# moving folders and syncing folders



## corkyb (Apr 25, 2009)

I just made about ten folders on my ipad but they are spread across five pages and i can't seem to move them.  Can someone tell me how to move them?  Also when I sync my ipad next, will the folders be in my itunes?  Will the same folders then sync to my iphone or do I have to do them all over on my iphone?

Thanks
Paula, tech dummie


----------



## lindakc (Sep 11, 2010)

Hi Paula - I'm no expert but here's what I know from personal experience with my iPad and iPhone.  Yes, your folders will transfer to iTunes when you sync where they are tied to the device that was sync'd.  After the sync, click on the device name in the left side of the iTunes menu and click the App tab.  You will see your device screen with folders.  I've found that it is sometimes easier to reorganize my folders by clicking and dragging them in the App view of iTunes.  If you make any changes, you need to sync to transfer your changes to your device.  Folders you create for your iPad are separate from folders for your iPhone.  That design has the benefit of allowing you to manage folders differently on each device where you may have different aps on each device.  The negative is what you said - you have to create and manage your folders on each device.


----------



## corkyb (Apr 25, 2009)

Thanks Linda.  I will try that.


----------



## VictoriaP (Mar 1, 2009)

One thing to add--moving folders works the same way on the device as moving apps does.  Press and hold the folder icon until it starts to wiggle.  Then drag it to where you want it.


----------



## corkyb (Apr 25, 2009)

I thought I tried that about 20 times.  Maybe the fold wasn't jiggling.  It seemed like everything was jiggling though.  I finally figured it out in itunes.  Wasn't easy there either.  Nothing is easy in itunes though.  I hold my breath everytime I sync something.  Am about to sync my phone and update the OS.  The ipad went spectacularly easily so am expecting to have some trouble with the phone.  Maybe it's just a Windoze hangover though.  The ipad didn't even take that long to back up, sync, upgrade, sync.


----------



## VictoriaP (Mar 1, 2009)

corkyb said:


> Nothing is easy in itunes though.


Isn't that the truth? 

Just tested the folder jiggling move on the phone (haven't updated the ipad).

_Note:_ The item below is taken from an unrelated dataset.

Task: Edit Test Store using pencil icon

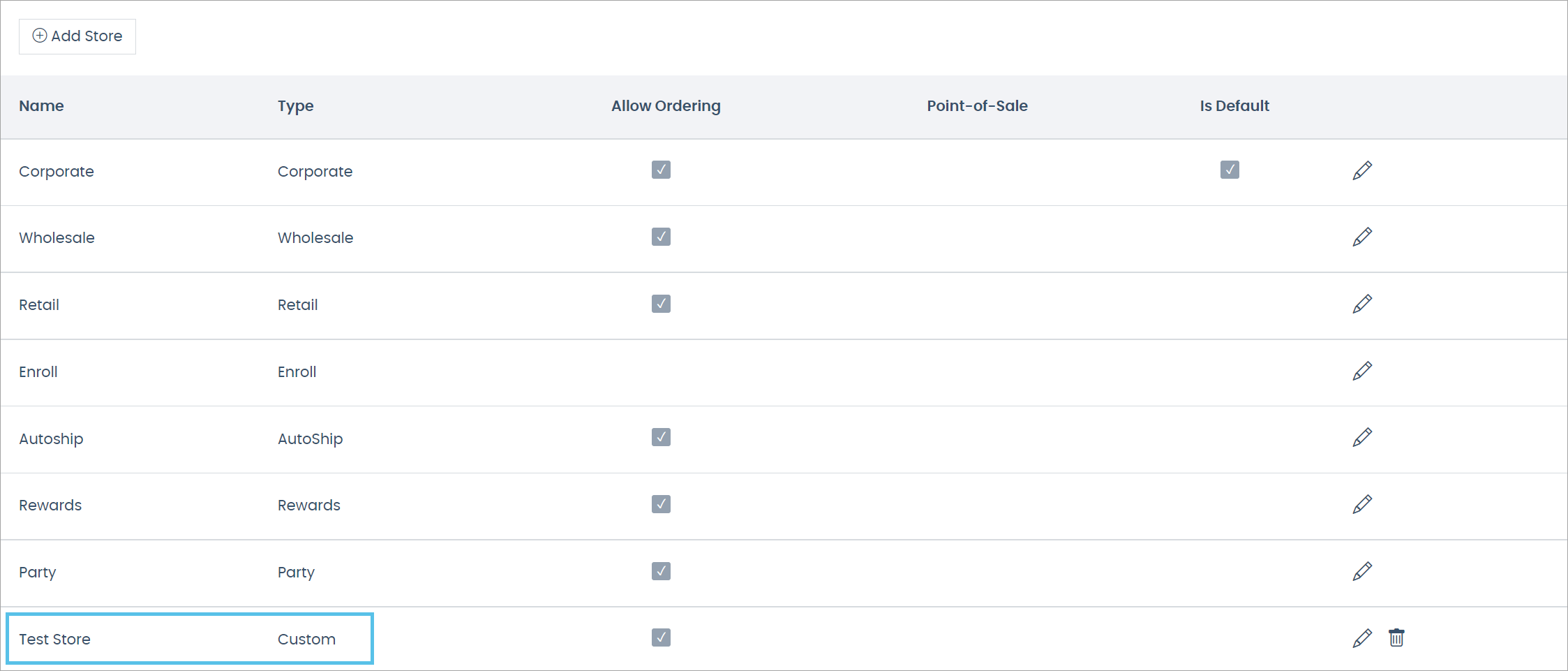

It does work; it doesn't get a little delete button in the top left corner though, so the jiggling may be a little harder to see. But you can move it that way. It's probably best to use iTunes if you're moving a lot of things around though, like when you first set up folders. Trying to move all those apps and multiple folders across multiple pages is just a PITA.


----------



## corkyb (Apr 25, 2009)

wwell turns out I'm not having an easy time figuring out how to do it in itunes either.  And I have five pages of apps on my newly updated iphone that need sorting into folders.


----------